# Manual Trans Fluid Swap



## artey34 (Jul 11, 2019)

Anyone swap the trans and clutch fluids to something other than factory? Mine does not have the smoothest shifts so I wanted to try something else. I live in Michigan so I need this fluid to be ok to use in all temps. 

Links please!
Thanks


----------



## jblackburn (Apr 14, 2012)

Clutch fluid is brake fluid. 

A lot of people switch the the Amsoil Synchromesh or 75w90 fluid and that helps smoothness. 

Sent from my SM-G950U using Tapatalk


----------



## artey34 (Jul 11, 2019)

Do you have a link for this?

Are there 2 reservoirs I need to fill up? Or just swapping the brake fluid with this also will do the clutch?


----------



## 17Hatch6MT (Dec 28, 2015)

For safety if for no other reason, the clutch system is completely separate from the brake system.

Saw in a different post where a car had a bad clutch master, that the clutch cylinder is inside the cabin & have to disassemble a bunch of the dash & other driver controls to get to it.
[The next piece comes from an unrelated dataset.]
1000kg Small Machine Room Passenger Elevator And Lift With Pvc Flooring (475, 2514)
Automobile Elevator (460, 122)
A job for an expert. Would you have to do this to check the level / add fluid / change fluid?

Also, fwiw, people have recommended Amsoil Synchromesh GL4 (and not the 75w90 GL4) for best cold-start performance. The 75 90 shifts too hard with a cold trans.


----------



## jblackburn (Apr 14, 2012)

17Hatch6MT said:


> For safety if for no other reason, the clutch system is completely separate from the brake system.
> 
> Saw in a different post where a car had a bad clutch master, that the clutch cylinder is inside the cabin & have to disassemble a bunch of the dash & other driver controls to get to it. A job for an expert. Would you have to do this to check the level / add fluid / change fluid?
> 
> Also, fwiw, people have recommended Amsoil Synchromesh GL4 (and not the 75w90 GL4) for best cold-start performance. The 75 90 shifts too hard with a cold trans.


The hydraulic part shares the reservoir with brake fluid. At least in the Gen 1, there was a little divider between chambers in the fluid reservoir.


----------



## 17Hatch6MT (Dec 28, 2015)




----------



## snowwy66 (Nov 5, 2017)

Talk on the forum is the brake and clutch are the same master reservoir.


----------



## artey34 (Jul 11, 2019)

Anyone have a link to this trans fluid or what they recommend? Also, how many QTs is it to fill up? Mine is a Manual Diesel RS 2018


----------



## artey34 (Jul 11, 2019)

bump


----------



## jblackburn (Apr 14, 2012)

artey34 said:


> Anyone have a link to this trans fluid or what they recommend? Also, how many QTs is it to fill up? Mine is a Manual Diesel RS 2018


2.5 qts.

Amsoil Synchromesh if you live somewhere with winter temperatures that hit negatives; Amsoil 75w-90 if you don't.


----------



## artey34 (Jul 11, 2019)

This guy?









Manual Synchromesh Transmission Fluid 5W-30


Shop Manual Synchromesh Transmission Fluid 5W-30 at AMSOIL. Find premium synthetic oil, filters and more online. Fast, free shipping available.




www.amsoil.com




Or this guy?



Amazon.com


----------



## MRO1791 (Sep 2, 2016)

I can absolutely confirm on Gen 2, the brake and clutch system share a common reservoir. This is pretty much the standard on newer cars.


----------



## CRUISE-CRUZE (Nov 8, 2010)

After I swapped the engine and replaced the clutch plate and slave cylinder I put just the normal brake fluid, no issues.


----------



## jblackburn (Apr 14, 2012)

artey34 said:


> This guy?
> 
> 
> 
> ...


I believe they are the same. I've had it in the clear bottle before, but I'd reckon they just updated their bottle.


----------



## Slayinit (Jan 8, 2013)

I drained & filled my 6MT at around the 2,500 mark if anything to make sure I replaced the 2qt factory fill with 2.5 qts. I used Redline MT-85. No improvement or degradation in shift quality - it's still pretty notchy.


----------